Polls are a simple asking of readers, down to a potential voter, a question, or questions.
No different than any mayoral or councillor candidates going door to door to ask how they are, what they would like to see, or a candidate floating a question on Facebook to their followers in their status.
People don’t even have to ask a question – simply post a photo; and people will let you know if they like it or don’t – and if they have an opinion – that’s a poll.
Polling the general public let’s us get a wider cross section than say – a group dedicated to one mayor or another already drinking a particular Kool-Aid.
Polls, like anything else, simply allow for people to agree or disagree, but as well as share common stories and experiences.
In the case of an election poll, again, it is just to really spread the word about the election, get a test over a certain time period of voters, and spread the names of the few that are running.
This is no different than interviewing candidates to find out where they stand on issues – here we are asking the public where they stand on the candidates.

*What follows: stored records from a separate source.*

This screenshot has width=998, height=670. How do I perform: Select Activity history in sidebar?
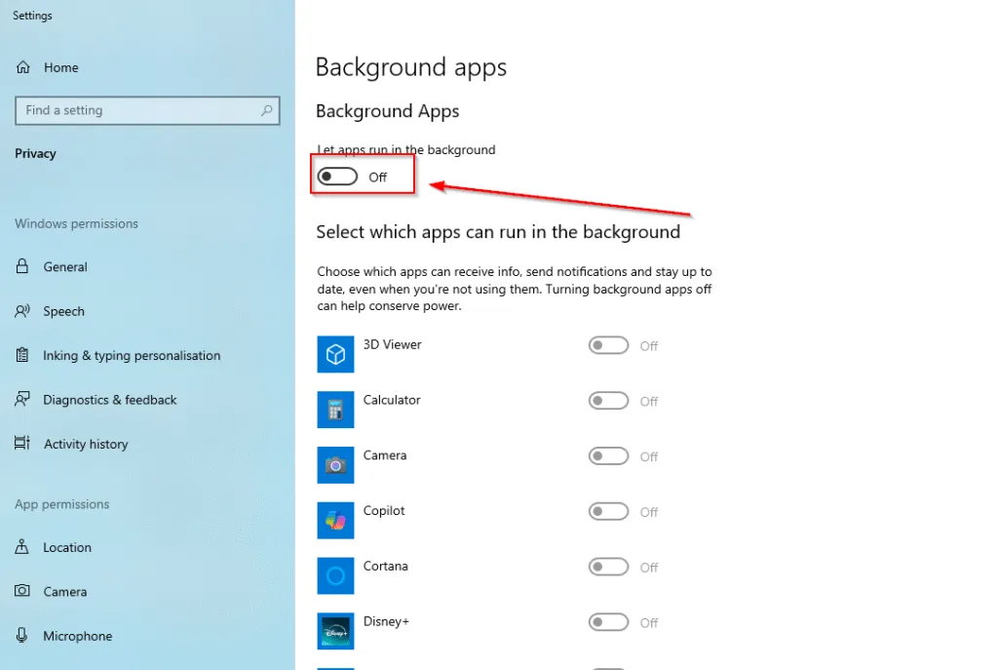click(86, 445)
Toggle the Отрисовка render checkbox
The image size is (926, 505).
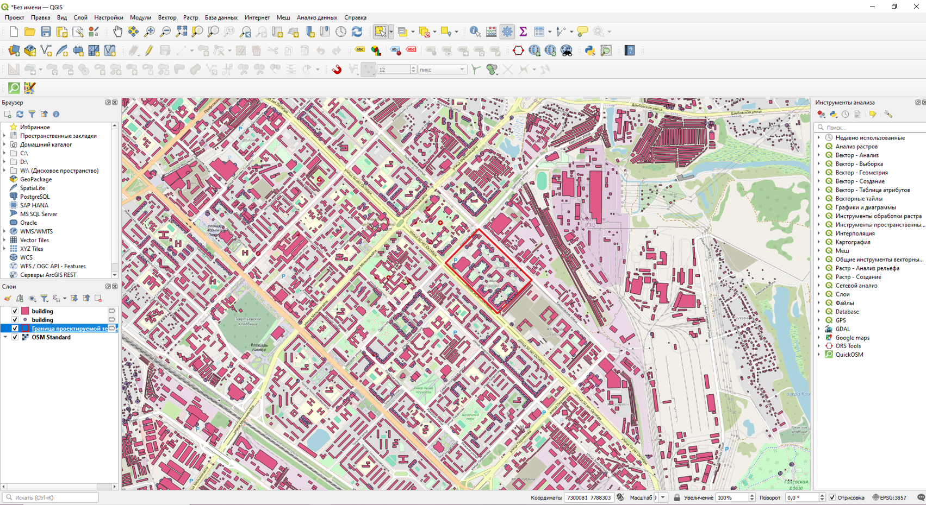point(832,497)
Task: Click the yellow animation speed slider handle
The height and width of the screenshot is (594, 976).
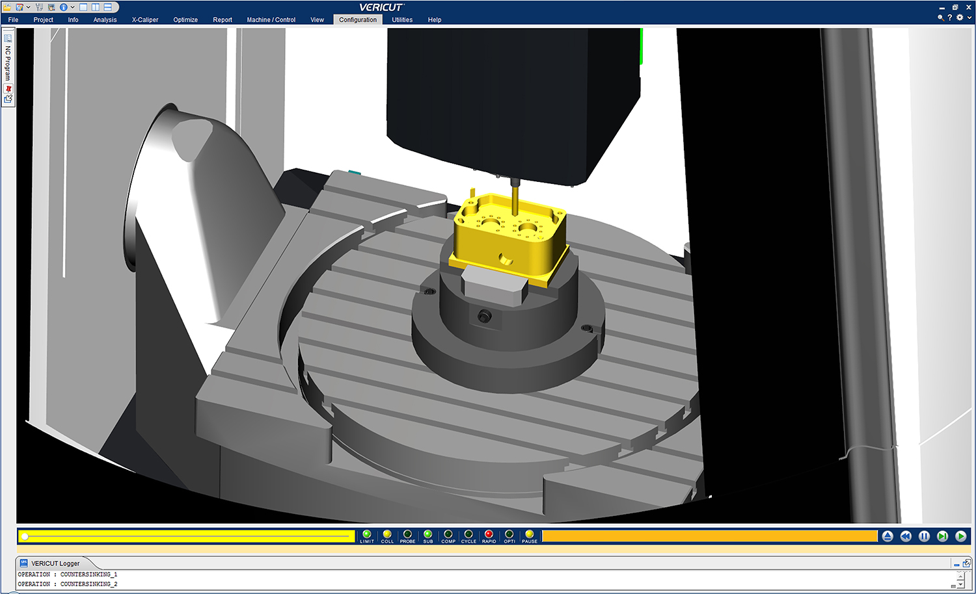Action: [25, 536]
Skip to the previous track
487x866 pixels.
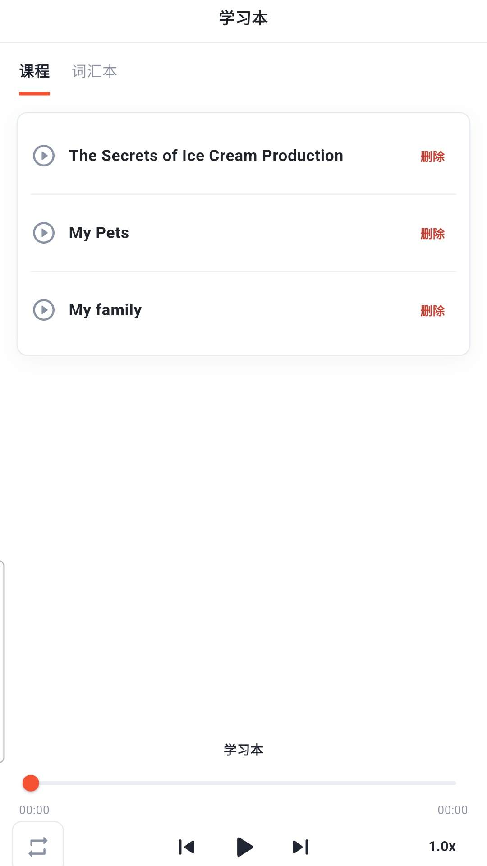[187, 847]
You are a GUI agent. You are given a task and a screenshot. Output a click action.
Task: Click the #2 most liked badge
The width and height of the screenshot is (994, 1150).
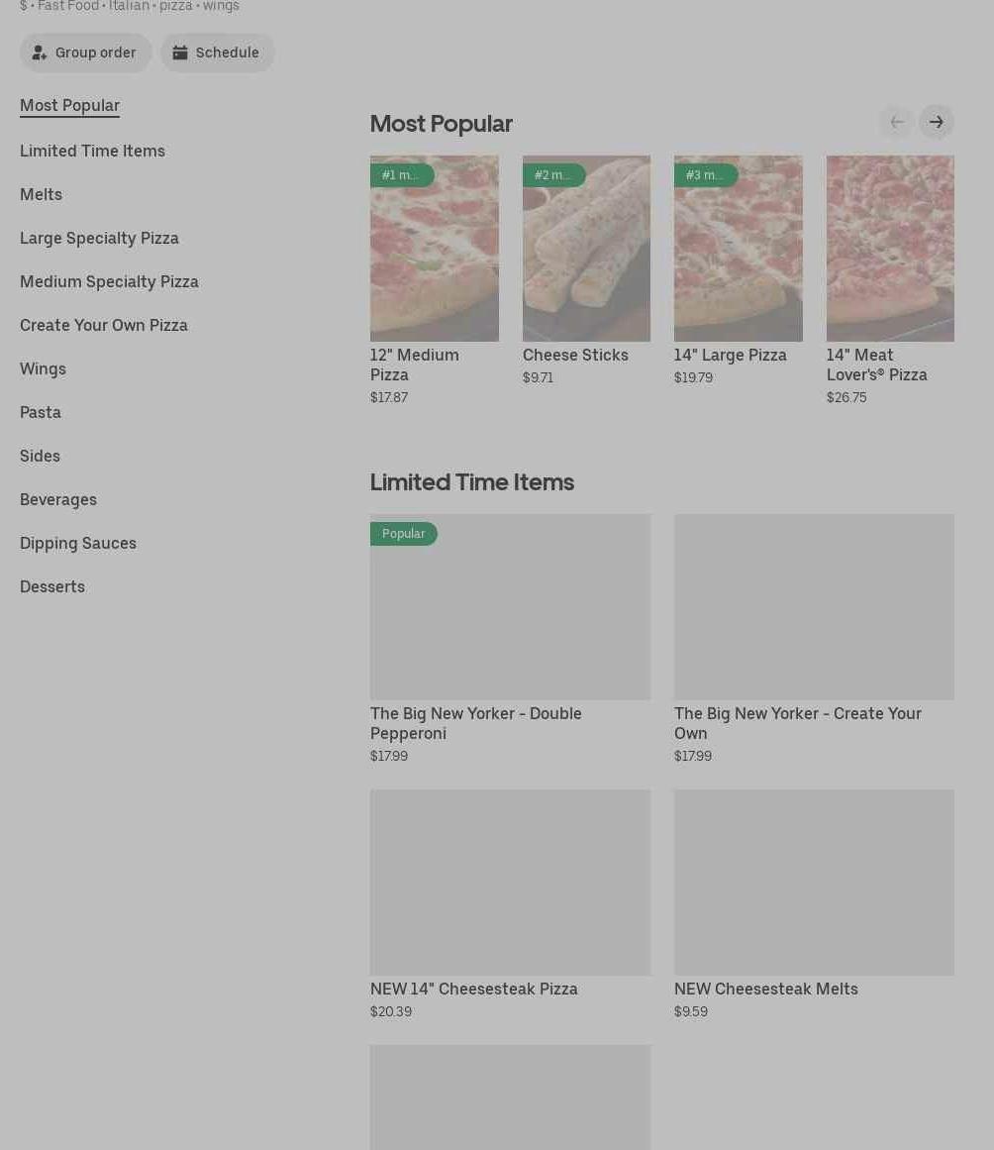553,175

For example, we asked people how both mayor candidates did after their live talk with the Mirror at KPAC last week. Everyone and anyone was forthcoming with their opinions, while not hiding beyond keyboards, screens, or fake names online. That was a poll.
I bet we’ll ask the same question online again this week.
It is about having opinions - and the ability of disagree. Like a choice for mayor, for example. However, I understand the folly of attempting to post the idea of a choice for mayor to followers of a group titled ‘Mayor Dale Bumstead’, for example.
In addition to election coverage last week; we have a story about a father and his experience in the local ER. It certainly isn’t the same experience as the doctors in the ER, or other hospital staff, or any other parent with a sick daughter. It is one father’s perspective with a response from Northern Health.
But judging by the comments on that story - a majority of people walking into the ER have similar stories.
A poll if you will, that yields results beyond a conversation with Northern Health – and with reader comments that extend beyond classics like “this sucks” or “you’re $h#t.”
A poll we ran last week designed to gauge the average voter on a Friday afternoon about the mayors’ race in Dawson Creek - it was also run to see which candidates would share, and what any of their followers would say in reaction.
After the Mirror shared the poll on who DC will choose for mayor over the Friday drive time period– we started another poll; tracking comments.
“The Mirror is sh!t,” was a highlight from one candidate’s purported “supporter”.
“How’d we do in the poll?” was the single only comment from the challenger’s camp.
Until next time, managing editor Rob Brown
Rob Brown has managed, advised, or covered roughly 85 municipal elections, and or races since 1999.